01 October 2020, The Tablet

Cardinal sins


Cardinal Angelo Becciu

Cardinal sins


 

The case of the cardinal sacked for a breach of trust has sent shockwaves through the Vatican and highlights the intense, and increasingly lonely, battle Pope Francis faces in his attempts to reform the Holy See’s finances

It was bombshell news. Cardinal Angelo Becciu, one of the most powerful figures in the Roman Curia, had been removed by Pope Francis over claims that the 72-year-old Sardinian prelate had embezzled the Church’s money. He was alleged to have improperly given contracts to refurbish some of the Holy See’s overseas embassies to companies owned by his brothers, and to have donated Vatican funds to a charity in his native Sardinia run by another brother. He has lost the rights which come from being a cardinal – including the right to take part in the conclave to elect the next pope – and has been sacked as the head of the Vatican’s saint-making department.

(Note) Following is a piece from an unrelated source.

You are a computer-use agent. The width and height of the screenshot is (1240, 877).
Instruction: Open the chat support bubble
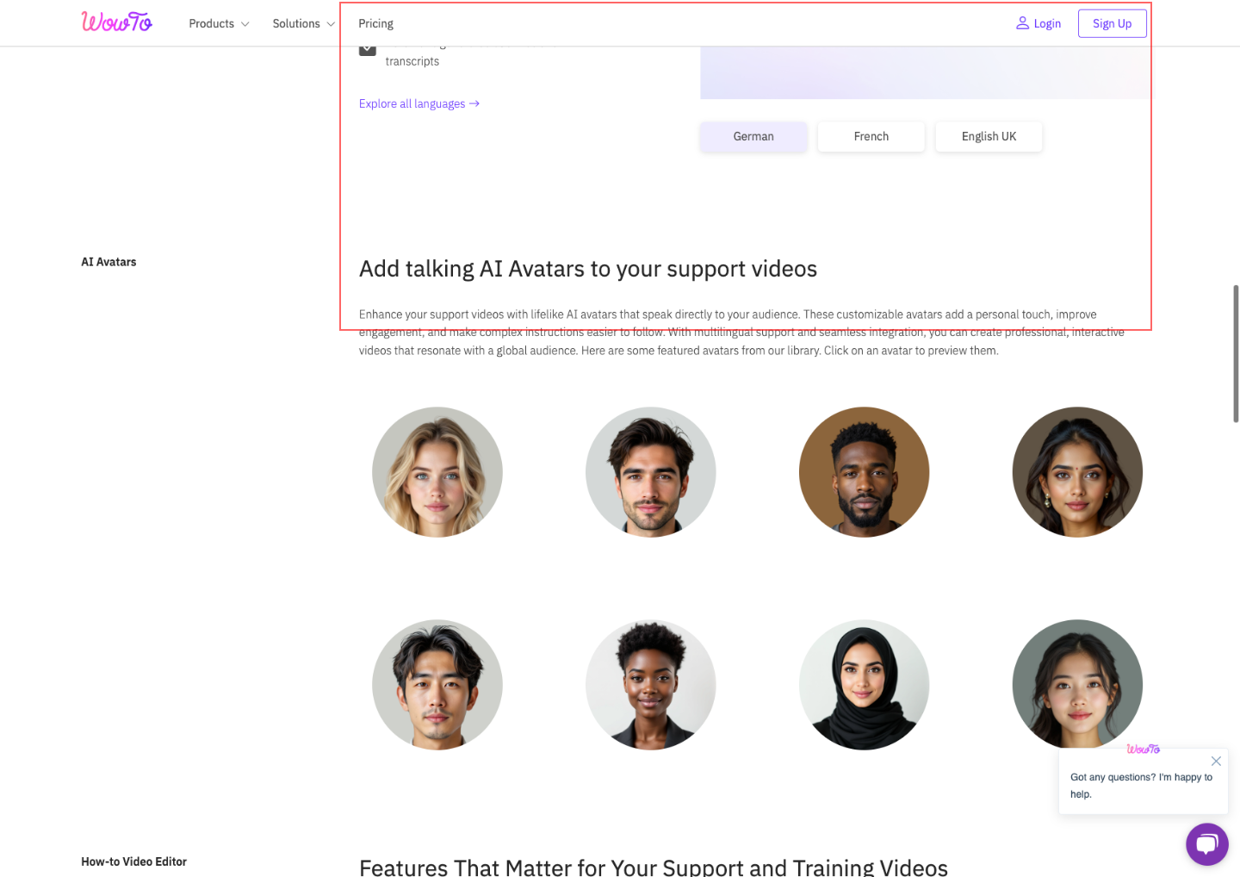pos(1206,844)
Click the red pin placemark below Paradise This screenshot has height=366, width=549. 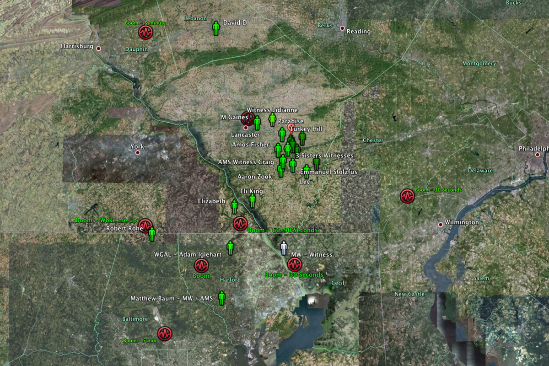tap(291, 129)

The Cardinal’s dismissal was announced in a blunt statement by the Holy See’s press office just over an hour after his audience with Pope Francis. Since then, some things have become clearer, while others remain vague. Becciu insists he is innocent and is determined to prove it.

Cardinal Becciu (pronounced Beh-choo) is not just any old cardinal. For seven years he held the position of sostituto – the substitute – the Pope’s chief-of-staff, and the minister responsible for running the Vatican and overseeing much of its diplomatic work. It gave him enormous influence –and earned him some powerful enemies. Up until 6.02 p.m. on Thursday 24 September, Becciu believed that he was one of Francis’ most trusted aides. He had faithfully guided a new Pope who had never lived or worked in Rome through the complexities of the Vatican bureaucracy, and had continued to be an influential adviser after being made a cardinal and put in charge of the Congregation for the Causes of Saints in June 2018. Becciu, always composed and a strategic thinker, worked closely with both Benedict XVI and Francis. When I interviewed him just before his move to the saint-making department in 2018, he stressed that he was a papal loyalist, always serving whoever sat on the Chair of St Peter.